Il ministero ha anche fatto sapere che il divieto è stato introdotto in risposta all'"intensificarsi del fenomeno degli affitti a breve termine" dovuto ai "numerosi eventi politici, culturali e religiosi in programma nel Paese", tra cui le celebrazioni del Giubileo del 2025 a Roma.
La "banda di Robin Hood" entra in azione a Trastevere
Negli ultimi mesi, le key box sono state molto contestate. Ritenute il simbolo della crisi abitativa che sta colpendo le principali città italiane, le cassette sono state spesso agente scatenante di proteste pacifiche e boicottaggi.
Nel quartiere di Trastevere, a Roma, la "banda di Robin Hood" si è fatta conoscere per la lotta silenziosa contro la proliferazione degli affitti brevi e contro l’overtourism.

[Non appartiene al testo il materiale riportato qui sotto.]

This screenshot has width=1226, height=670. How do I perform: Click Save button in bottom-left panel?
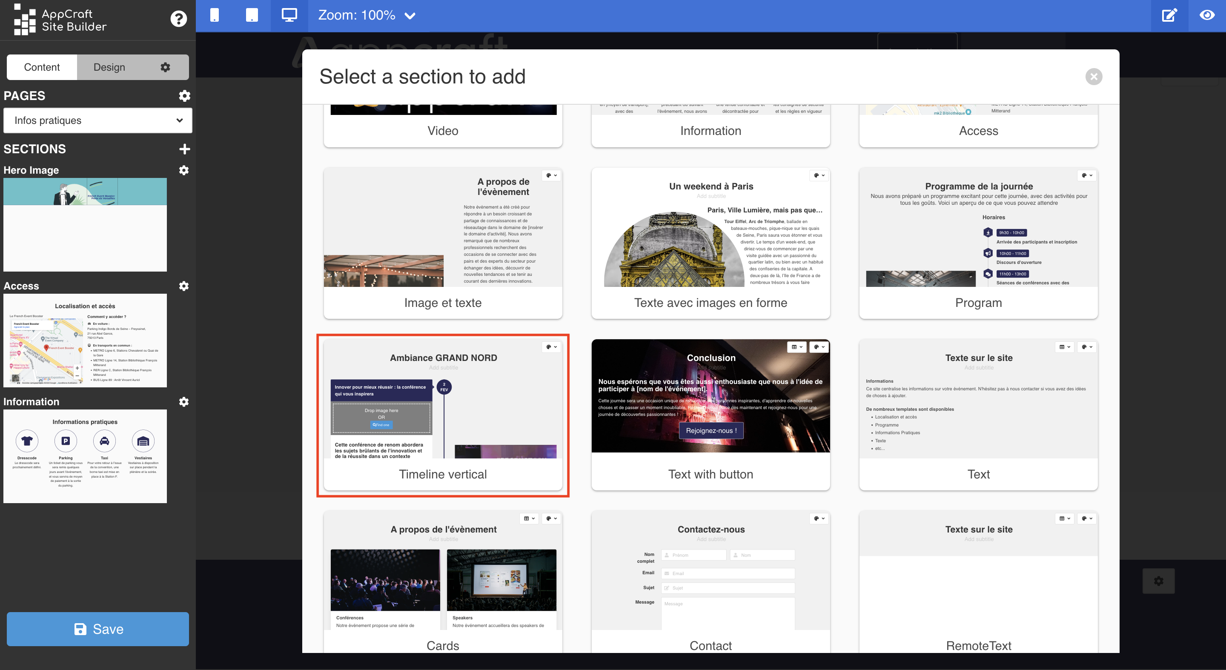point(99,629)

Nel rione, protagonista di un processo di gentrificazione che ha allontanato i residenti e alzato vertiginosamente i prezzi degli affitti negli ultimi anni, le key box sono state sabotate e coperte con degli adesivi raffiguranti il cappello del paladino dei poveri martedì notte.
Vicino ai lucchetti, sono comparsi anche dei volantini con le istruzioni per comprometterne l'utilizzo usando delle tenaglie o una colla facilmente reperibile nei negozi di ferramenta. Poi, un manifesto, per invitare tutti a unirsi al movimento a difesa della casa.
"Non è una questione di sicurezza. Non è una questione di decoro. La casa è un diritto, non una gallina dalle uova d'oro", recita il foglio.
"Le famiglie, gli studenti, gli anziani non possono più permettersi affitti che raggiungono picchi di crescita dell’80 per cento". E ancora: "Il settore del turismo ha trasformato il quartiere in un parco divertimenti".
“Sabotiamo i sintomi di una società ingiusta. Chiediamo uno stop agli affitti brevi. Sabotiamo il Giubileo dei ricchi. Costruiamo insieme il giubileo dei poveri”, conclude la "banda", tornata in azione dopo il primo sabotaggio di quasi due mesi fa in via di San Teodoro, nel centro della Capitale.